TO DO — Rewrite every one of the rows below as a JSON list of strings, with one string for each line and any blank lines left out.
☆ ☆ ☆ ☆ ☆
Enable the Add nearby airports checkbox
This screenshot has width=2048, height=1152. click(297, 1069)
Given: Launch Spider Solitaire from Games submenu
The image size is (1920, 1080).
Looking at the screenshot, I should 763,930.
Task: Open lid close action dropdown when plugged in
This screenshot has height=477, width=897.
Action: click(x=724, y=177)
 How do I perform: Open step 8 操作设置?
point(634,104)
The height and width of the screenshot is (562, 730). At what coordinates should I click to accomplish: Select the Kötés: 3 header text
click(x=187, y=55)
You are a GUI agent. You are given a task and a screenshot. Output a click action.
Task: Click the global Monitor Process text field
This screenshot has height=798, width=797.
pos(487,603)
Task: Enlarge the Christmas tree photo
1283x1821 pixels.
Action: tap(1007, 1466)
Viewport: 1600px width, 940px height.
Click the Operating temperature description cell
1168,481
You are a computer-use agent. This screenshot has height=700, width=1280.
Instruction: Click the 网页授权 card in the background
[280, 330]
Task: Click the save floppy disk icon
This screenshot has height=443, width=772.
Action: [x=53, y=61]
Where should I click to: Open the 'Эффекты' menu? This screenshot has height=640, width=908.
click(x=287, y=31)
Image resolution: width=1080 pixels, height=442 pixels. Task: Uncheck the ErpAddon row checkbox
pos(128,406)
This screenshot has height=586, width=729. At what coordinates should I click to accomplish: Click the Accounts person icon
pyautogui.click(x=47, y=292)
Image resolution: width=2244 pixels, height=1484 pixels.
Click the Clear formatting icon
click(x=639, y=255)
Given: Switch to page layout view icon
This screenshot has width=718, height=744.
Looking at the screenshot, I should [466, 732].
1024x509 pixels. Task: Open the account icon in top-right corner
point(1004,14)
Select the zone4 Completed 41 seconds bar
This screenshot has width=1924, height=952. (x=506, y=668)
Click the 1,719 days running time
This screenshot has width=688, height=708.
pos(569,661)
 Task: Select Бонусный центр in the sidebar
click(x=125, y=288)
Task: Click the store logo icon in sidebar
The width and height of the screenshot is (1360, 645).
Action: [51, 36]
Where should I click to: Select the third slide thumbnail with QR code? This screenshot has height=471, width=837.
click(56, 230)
☆ ☆ ☆ ☆ ☆
THE COMPLETED TASK —
[
  "Enable the Add nearby airports checkbox",
  "This screenshot has width=2048, height=1152. click(297, 1069)",
  "Given: Launch Spider Solitaire from Games submenu",
  "The image size is (1920, 1080).",
  "Looking at the screenshot, I should 763,930.",
  "Task: Open lid close action dropdown when plugged in",
  "This screenshot has height=477, width=897.",
  "Action: click(x=724, y=177)",
  " How do I perform: Open step 8 操作设置?",
  "point(634,104)",
  "The height and width of the screenshot is (562, 730). At what coordinates should I click to accomplish: Select the Kötés: 3 header text",
  "click(x=187, y=55)",
  "You are a GUI agent. You are given a task and a screenshot. Output a click action.",
  "Task: Click the global Monitor Process text field",
  "This screenshot has height=798, width=797.",
  "pos(487,603)",
  "Task: Enlarge the Christmas tree photo",
  "1283x1821 pixels.",
  "Action: tap(1007, 1466)",
  "Viewport: 1600px width, 940px height.",
  "Click the Operating temperature description cell",
  "1168,481",
  "You are a computer-use agent. This screenshot has height=700, width=1280.",
  "Instruction: Click the 网页授权 card in the background",
  "[280, 330]",
  "Task: Click the save floppy disk icon",
  "This screenshot has height=443, width=772.",
  "Action: [x=53, y=61]",
  "Where should I click to: Open the 'Эффекты' menu? This screenshot has height=640, width=908.",
  "click(x=287, y=31)",
  "Image resolution: width=1080 pixels, height=442 pixels. Task: Uncheck the ErpAddon row checkbox",
  "pos(128,406)",
  "This screenshot has height=586, width=729. At what coordinates should I click to accomplish: Click the Accounts person icon",
  "pyautogui.click(x=47, y=292)",
  "Image resolution: width=2244 pixels, height=1484 pixels.",
  "Click the Clear formatting icon",
  "click(x=639, y=255)",
  "Given: Switch to page layout view icon",
  "This screenshot has width=718, height=744.",
  "Looking at the screenshot, I should [466, 732].",
  "1024x509 pixels. Task: Open the account icon in top-right corner",
  "point(1004,14)",
  "Select the zone4 Completed 41 seconds bar",
  "This screenshot has width=1924, height=952. (x=506, y=668)",
  "Click the 1,719 days running time",
  "This screenshot has width=688, height=708.",
  "pos(569,661)",
  " Task: Select Бонусный центр in the sidebar",
  "click(x=125, y=288)",
  "Task: Click the store logo icon in sidebar",
  "The width and height of the screenshot is (1360, 645).",
  "Action: [51, 36]",
  "Where should I click to: Select the third slide thumbnail with QR code? This screenshot has height=471, width=837.",
  "click(56, 230)"
]